■ **PROVIDED PASSAGE**:
--- START ---

From aisle to ailment: 73% of U.S. food supply turns ultra-processed
(NaturalHealth365) If the saying “you are what you eat” bears any truth, does this mean most Americans have to watch their health turn into the equivalent of ultra-processed junk?
A new study currently available for preprint and partly funded by the National Institutes of Health and the American Heart Association recently revealed some alarming statistics about what is in our country’s grocery stores.
New database reveals that nearly 3 out of 4 items in grocery stores are now “ultra-processed”
The preprint study from Ravandi et al. starts by acknowledging that “highly processed food like packaged products, processed meat, and sweetened soft drinks has been increasingly associated with unhealthy diet.” Indeed, a prospective study published earlier this year in the Lancet revealed that “higher consumption of ultra-processed foods is associated with a greater risk of overall cancer and specifically ovarian and brain cancer as well as increased risk of overall, ovarian, and breast cancer-associated mortality.” Importantly, the Lancet paper found that the concerning correlation between ultra-processed food consumption and cancer held strong even after the researchers adjusted for a “range of socio-demographic, smoking status, physical activity, and key dietary factors.”
In an attempt to help make sense of this food fiasco, the authors of the preprint study created a database known as GroceryDB, which contains information on more than 50,000 food items sold by popular American grocery stores such as Target, Walmart, and Whole Foods Market. The goal of GroceryDB, the authors write, “is to empower consumers and policymakers with systematic access to the degree of processing characterizing the foods they select, and the potential alternatives in their food environment.”

--- END ---

■ **LISTED RECORDS**:
--- START ---

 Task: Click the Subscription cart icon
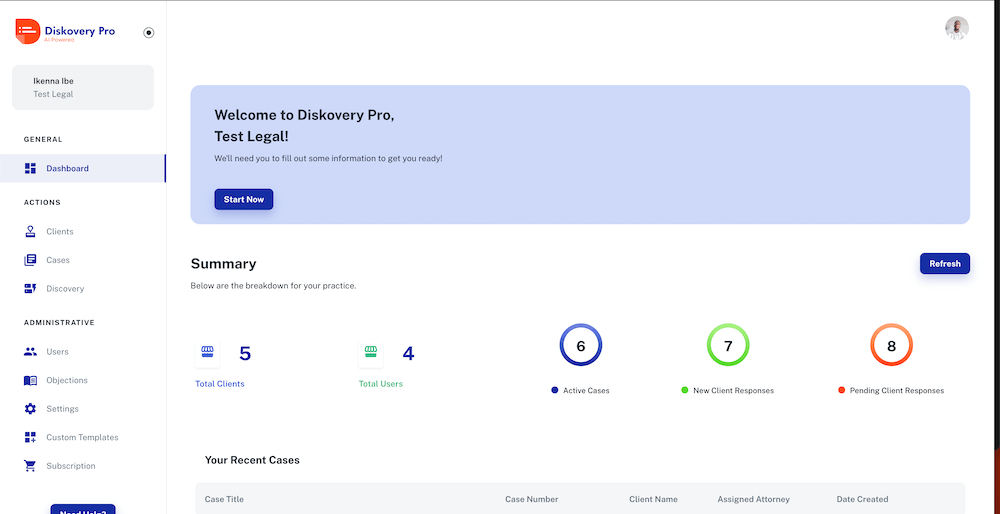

--- END ---
--- START ---

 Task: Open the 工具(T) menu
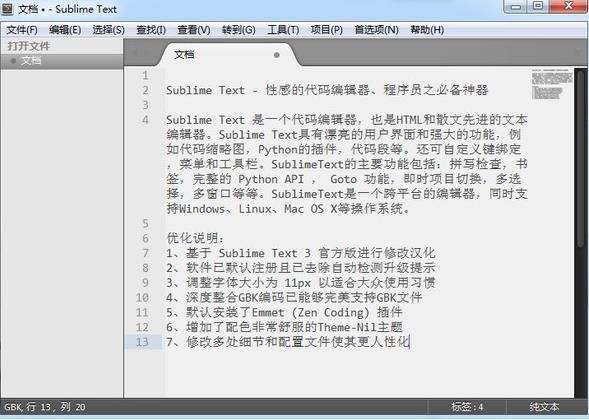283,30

--- END ---

■ **EXERCISES TO COMPLETE**:
**A.** In the article on ultra-processed food, how many food items does GroceryDB contain information on?
**B.** Continue the article on ultra-processed food after its last sentence.

■ **RESPONSES BY ITEM NUMBER**:
**A.** More than 50,000 food items.

**B.**
Based on an analysis of their new database, the researchers concluded that a whopping 73% of the U.S. food supply is “ultra-processed.” To add insult to injury, their analysis indicates that ultra-processed foods are more than HALF as cheap, on average, than minimally-processed alternatives.
For context, Harvard Medical School defines minimally processed foods as those that are in their natural (or nearly natural) state and include things like “carrots, apples, raw chicken, melon, and raw, unsalted nuts.” Conversely, ultra-processed foods “have many added ingredients” like sugar, salt, fat, artificial colors, stabilizers, flavors, or preservatives and, indeed, are made mostly from substances extracted from foods. Classic examples of ultra-processed foods include frozen packaged meals, soft drinks, hot dogs and cold cuts, fast food, packaged cookies, cakes, and salty snacks.
Not that it’s hard to find an example of ultra-processed or highly processed foods, unfortunately: just go to any checkout line of virtually any store in America and witness the rows and rows of candy, crackers, chips, and more.
Avoiding the food marketing riff-raff: 5 helpful strategies for healthier grocery shopping
Heading to the grocery store soon and hoping to make healthier choices in your grocery budget? Here are five simple ideas from Penn Medicine:
- Plan ahead: Know what you need to buy and write it down so that you’ll be less likely to waste time wandering the aisles, where you run the risk of being tempted by clever marketing.
- Eat before you go: We tend to be more impulsive with our food purchasing choices when we shop on an empty stomach, as supported by 2019 research from the University of Dundee in Scotland.
- Learn how to read labels: Look specifically for things like the amount of added sugar and whether the product contains artificial ingredients, dyes, preservatives, etc.
- Consider frozen: This can help cut down on costs associated with buying minimally processed foods (but maybe skip the canned goods if you’re concerned about BPA in the liner)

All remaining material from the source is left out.